N(-2,1) means a Gaussian distribution with mean -2 and variance 1

>
> N(-2,1) means a Gaussian distribution with mean -2 and variance 1
Thanks, that help a little.

So what I have up to now is:
x = -2:0.01:2;
y = normpdf(x,-2,1);
plot(x,y)
xi = normpdf(x,2,1);
hold on
plot(x,xi)
figure
plot(y,xi)

I think I don't know what I'm doing, I'm so confused

"Jose Valerio" <lapenda@gmail.com> wrote in message <gqdvrp$6c1$1@fred.mathworks.com>...

> plot(y,xi)

I don't understand your last line.
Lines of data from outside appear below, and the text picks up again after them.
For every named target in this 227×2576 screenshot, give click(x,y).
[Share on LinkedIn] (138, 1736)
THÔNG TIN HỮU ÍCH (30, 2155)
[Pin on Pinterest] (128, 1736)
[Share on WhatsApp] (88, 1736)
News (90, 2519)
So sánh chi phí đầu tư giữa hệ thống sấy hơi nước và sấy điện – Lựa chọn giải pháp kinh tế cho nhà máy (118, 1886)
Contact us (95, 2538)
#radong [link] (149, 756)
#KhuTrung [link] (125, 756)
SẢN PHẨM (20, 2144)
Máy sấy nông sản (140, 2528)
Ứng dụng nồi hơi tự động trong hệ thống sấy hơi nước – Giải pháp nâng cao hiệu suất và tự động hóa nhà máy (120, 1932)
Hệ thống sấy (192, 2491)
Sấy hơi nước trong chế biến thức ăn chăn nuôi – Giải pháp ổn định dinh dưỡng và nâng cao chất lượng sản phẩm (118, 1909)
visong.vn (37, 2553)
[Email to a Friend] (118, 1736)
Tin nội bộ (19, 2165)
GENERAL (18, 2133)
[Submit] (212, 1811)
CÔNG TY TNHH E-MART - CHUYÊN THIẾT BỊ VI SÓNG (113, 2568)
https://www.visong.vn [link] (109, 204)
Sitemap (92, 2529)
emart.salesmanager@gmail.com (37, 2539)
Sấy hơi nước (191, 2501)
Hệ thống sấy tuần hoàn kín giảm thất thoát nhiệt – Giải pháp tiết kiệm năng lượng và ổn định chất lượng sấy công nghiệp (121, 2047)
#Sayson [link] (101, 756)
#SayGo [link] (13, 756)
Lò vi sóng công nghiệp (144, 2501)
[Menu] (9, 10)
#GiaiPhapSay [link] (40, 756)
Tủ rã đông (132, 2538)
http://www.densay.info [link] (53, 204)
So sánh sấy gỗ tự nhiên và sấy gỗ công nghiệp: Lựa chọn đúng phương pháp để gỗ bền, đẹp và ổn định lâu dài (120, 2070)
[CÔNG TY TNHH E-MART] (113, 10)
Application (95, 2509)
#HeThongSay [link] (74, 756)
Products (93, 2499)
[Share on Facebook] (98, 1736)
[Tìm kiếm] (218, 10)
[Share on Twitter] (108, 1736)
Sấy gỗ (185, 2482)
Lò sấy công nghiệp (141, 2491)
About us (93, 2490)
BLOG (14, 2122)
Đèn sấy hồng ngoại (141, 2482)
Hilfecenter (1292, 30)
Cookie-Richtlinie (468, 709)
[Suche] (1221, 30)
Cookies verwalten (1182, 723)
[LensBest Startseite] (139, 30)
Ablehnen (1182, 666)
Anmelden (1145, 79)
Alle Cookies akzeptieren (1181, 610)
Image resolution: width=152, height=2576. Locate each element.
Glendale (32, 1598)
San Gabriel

Why is 'y' plotted on the x-axis?
 

"Matt " <xys@whatever.com> wrote in message <gqe16p$6lh$1@fred.mathworks.com>...
> "Jose Valerio" <lapenda@gmail.com> wrote in message <gqdvrp$6c1$1@fred.mathworks.com>...
>
> > plot(y,xi)
>
> I don't understand your last line. Why is 'y' plotted on the x-axis?
>

Never mind the last line. It should be the other way. Now I'm up to here:

x = -5:0.1:5;
y = normpdf(x,-2,1);
plot(x,y)
xi = normpdf(x,2,1);
hold on
plot(x,xi)

r = y + xi;
figure
plot(r)

figure
cdf_sum = cumsum(y + xi);
plot(cdf_sum)

????

your code maybe correct!

I want to ask if you have done this problem?

Or you my have interest to talk about it?